Immobilier : investir en maîtrisant vos impôts

L’immobilier constitue une manne fiscale pour les pouvoirs publics.  1. Profiter du dispositif Denormandie A rebours du dispositif Pinel (investissement dans l’immobilier neuf dans les métropoles), le Denormandie cible les logements à rénover dans les villes moyennes. « Ce dispositif vous permet d’investir près de chez vous, en contribuant à la rénovation du parc immobilier ancien, analyse Michel Brunoro, conseiller en gestion de patrimoine, président du cabinet PEA. » A la clé, une réduction d’impôt identique à celle offerte par le Pinel : 12 %, 18 % ou 21 % du montant investi dans la limite de 300 000 euros, soit 63 000 euros au mieux.   La comparaison s’arrête là. « Le dispositif Pinel, centré sur le neuf, présente souvent la contrainte d’acheter au-dessus du prix du marché, en respectant des plafonds de loyer, d’où une rentabilité moindre, remarque Michel Brunoro. Avec le Denormandie, vous pouvez acheter jusqu’à 50 % moins cher et cibler un panel de locataires plus large. »
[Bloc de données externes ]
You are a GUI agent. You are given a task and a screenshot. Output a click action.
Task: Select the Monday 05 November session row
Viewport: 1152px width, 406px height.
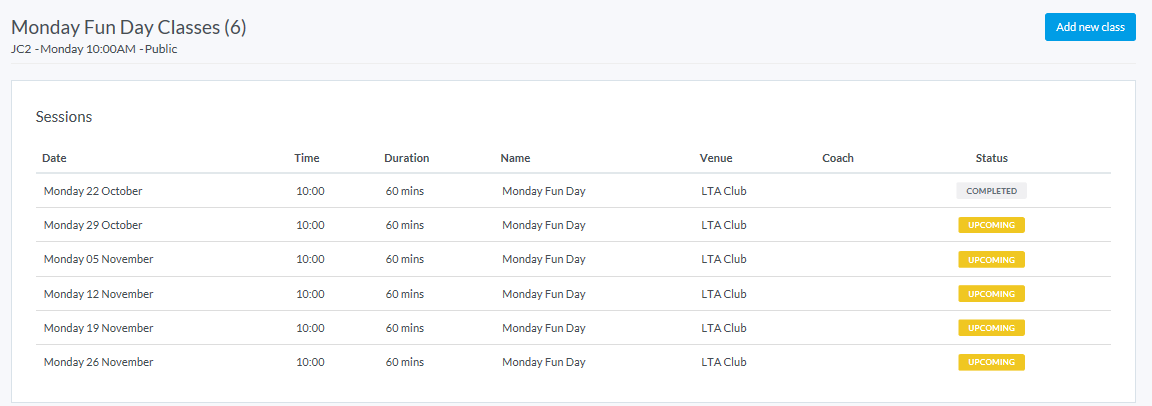coord(98,259)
  2. Investir en nue-propriété Pourquoi acquérir la nue-propriété d’un bien immobilier ? « Votre motivation doit être patrimoniale. En procédant à ce type d’acquisition pendant votre vie active, vous pourrez bénéficier à terme de la pleine propriété du bien. Libre à vous ensuite de le louer, de le revendre, ou de l’occuper personnellement », explique Catherine Costa. Le principe ? Celui du démembrement de propriété d’un bien, avec la séparation de la nue-propriété et de l’usufruit. « Pendant cette période, vous ne pouvez pas jouir du bien ni percevoir de loyer. En contrepartie, vous achetez avec une décote de 30 % à 40 % par rapport à sa valeur en pleine propriété. Au terme du démembrement, vous devenez pleinement propriétaire, sans frais. » Aucune fiscalité supplémentaire à redouter. « La nue--propriété n’entre pas dans la base taxable à l’impôt sur la fortune immobilière », précise Catherine Costa. 3. Eviter la distribution de revenus Investir dans l’immobilier sans revenus taxables chaque année, c’est possible. Comment ? En renonçant à en percevoir ! Il suffit de loger des placements immobiliers dans une assurance-vie ou un plan d’épargne en actions (PEA), où la taxation ne se déclenche qu’en cas de sortie de fonds. Dans cette perspective, Bertrand Tourmente, fondateur du cabinet de gestion privée Althos Patrimoine, a identifié deux SCPI (sociétés civiles de placement immobilier) s’inscrivant dans une logique d’accumulation du capital. « Pour privilégier la création de valeur dans la durée, penchez-vous sur Sofiprime, une SCPI qui investit dans l’immobilier résidentiel d’exception dans Paris. Pour miser sur une forte appréciation du prix de la part, intéressez-vous à Immorente 2, une SCPI qui a recours à l’endettement lors de l’acquisition de ses immeubles. Cette approche -constitue une revalorisation supplémentaire à terme, en contrepartie de dividendes plus faibles que la moyenne des SCPI de rendement. » Elles sont accessibles dans certains contrats d’assurance-vie. Autre possibilité ? Investir à un horizon d’environ sept ans dans le cadre d’un PEA, via des fonds destinés à être investis dans des projets immobiliers, comme Novaxia Immo Club 5 (transformation d’immeubles obsolètes décotés dans le Grand Paris) ou -Performance Pierre 4 (promotion immobilière et réhabilitation de logements).